Work to complete>
Would you copy exactly the lines in the data below from the one that has "The height and width of the screenshot is (229, 377)." through the one that has "Task: Click the style preview thumbnail", dropping any pictures?

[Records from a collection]
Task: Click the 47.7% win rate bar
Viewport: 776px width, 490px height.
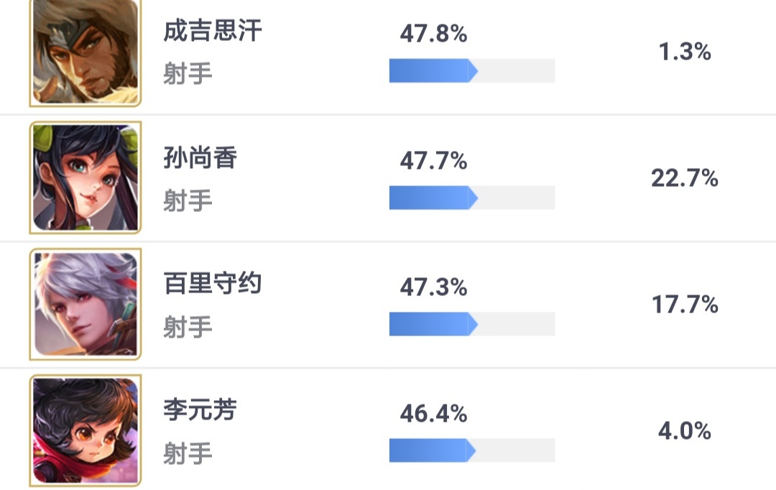Action: (471, 198)
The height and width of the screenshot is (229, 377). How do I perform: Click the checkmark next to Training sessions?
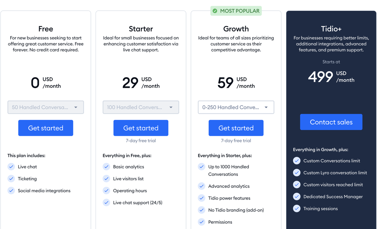pyautogui.click(x=297, y=208)
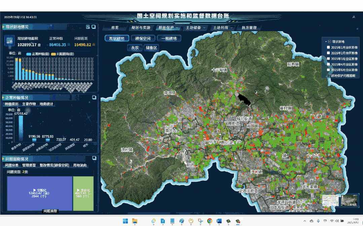Open Google Chrome from the taskbar
Screen dimensions: 363x226
click(x=210, y=221)
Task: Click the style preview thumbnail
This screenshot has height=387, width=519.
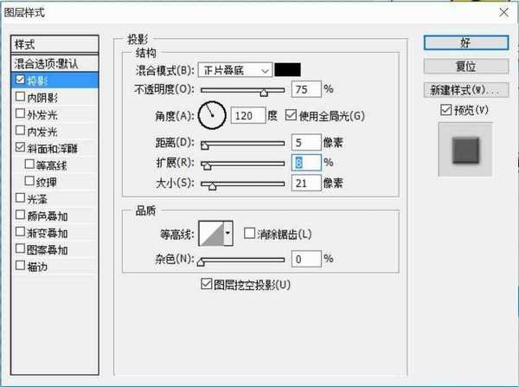Action: (x=465, y=150)
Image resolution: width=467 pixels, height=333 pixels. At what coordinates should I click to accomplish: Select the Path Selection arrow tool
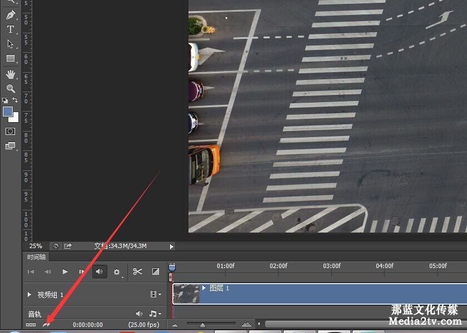pos(11,44)
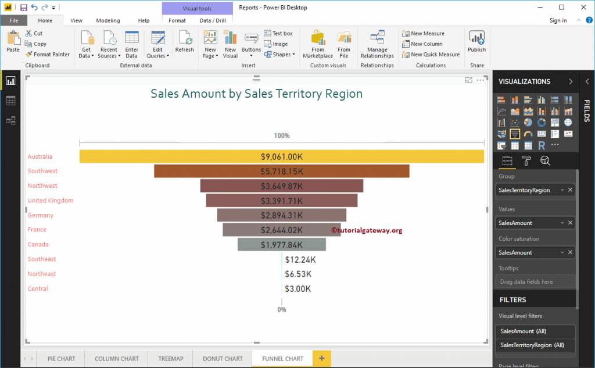Open the R script visual icon
This screenshot has width=595, height=368.
[x=542, y=145]
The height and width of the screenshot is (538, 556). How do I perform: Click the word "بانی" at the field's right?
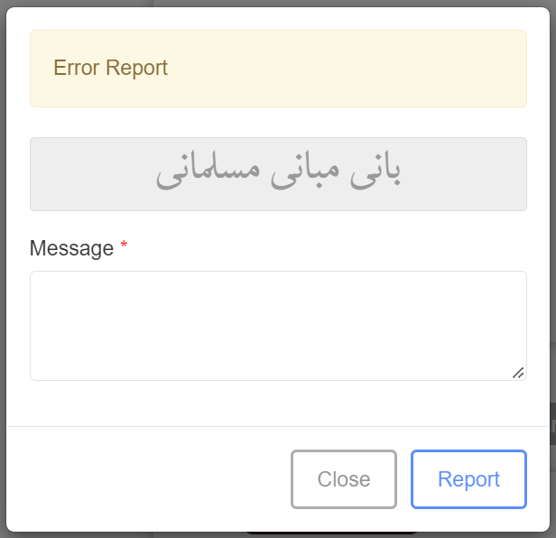click(375, 173)
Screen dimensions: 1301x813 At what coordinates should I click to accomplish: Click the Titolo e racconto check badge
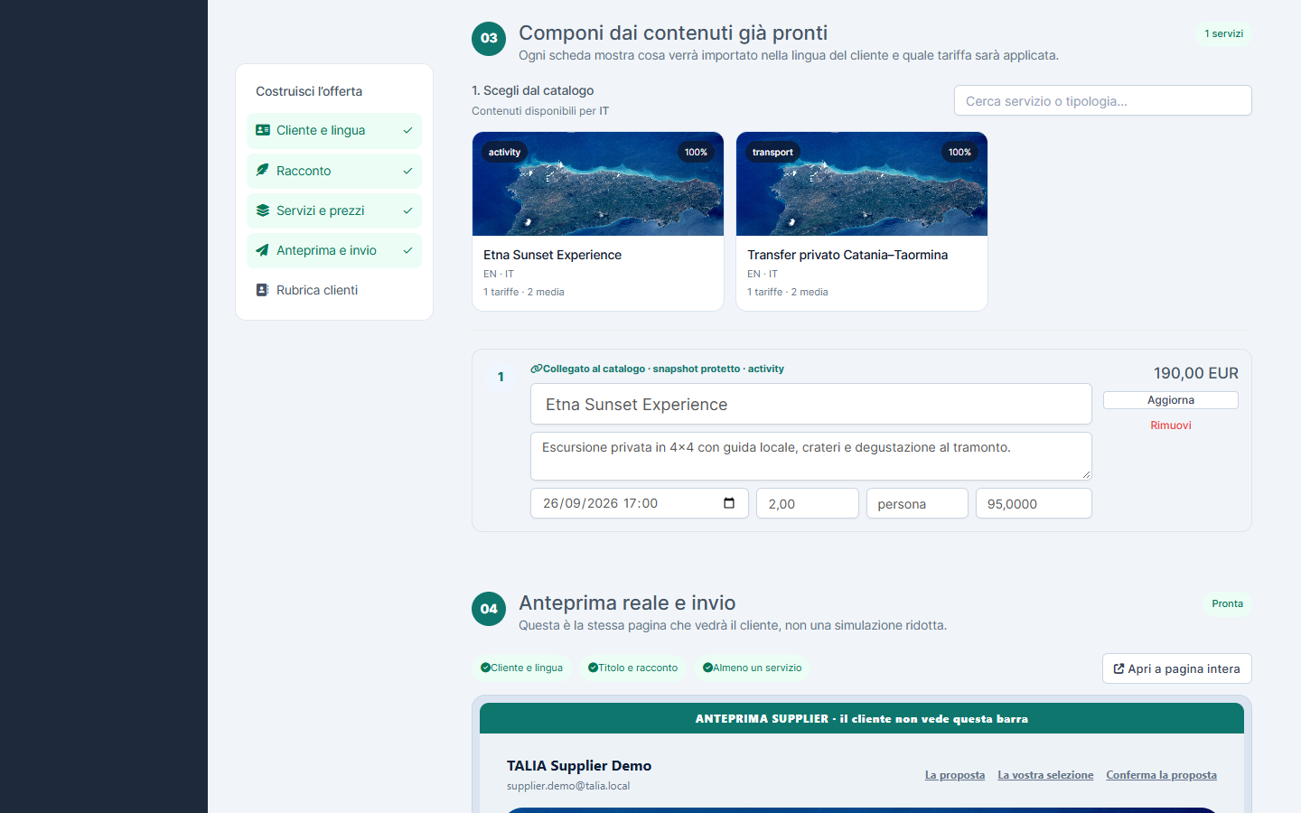[x=632, y=668]
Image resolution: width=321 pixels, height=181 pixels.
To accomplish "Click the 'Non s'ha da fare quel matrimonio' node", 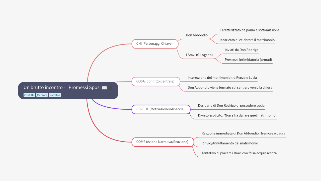I will point(237,115).
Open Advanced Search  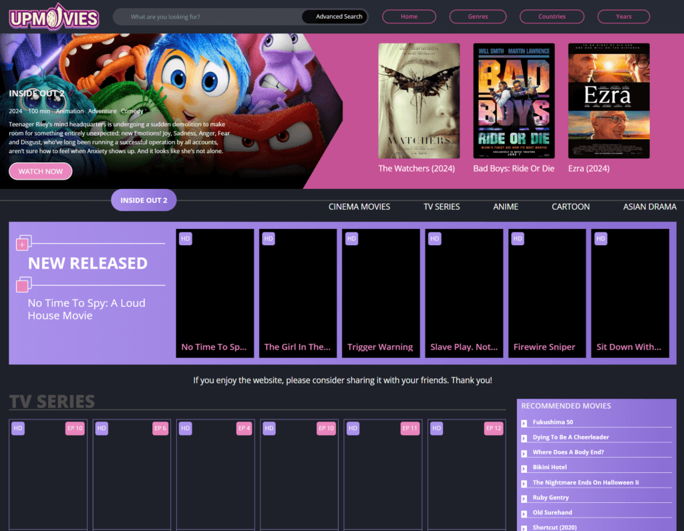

Answer to the problem>
The height and width of the screenshot is (229, 377). How do I perform: Click the checkmark next to Training sessions?
pyautogui.click(x=297, y=208)
Open Google Chrome from the taskbar
Screen dimensions: 363x226
click(x=210, y=221)
Task: Click the style preview thumbnail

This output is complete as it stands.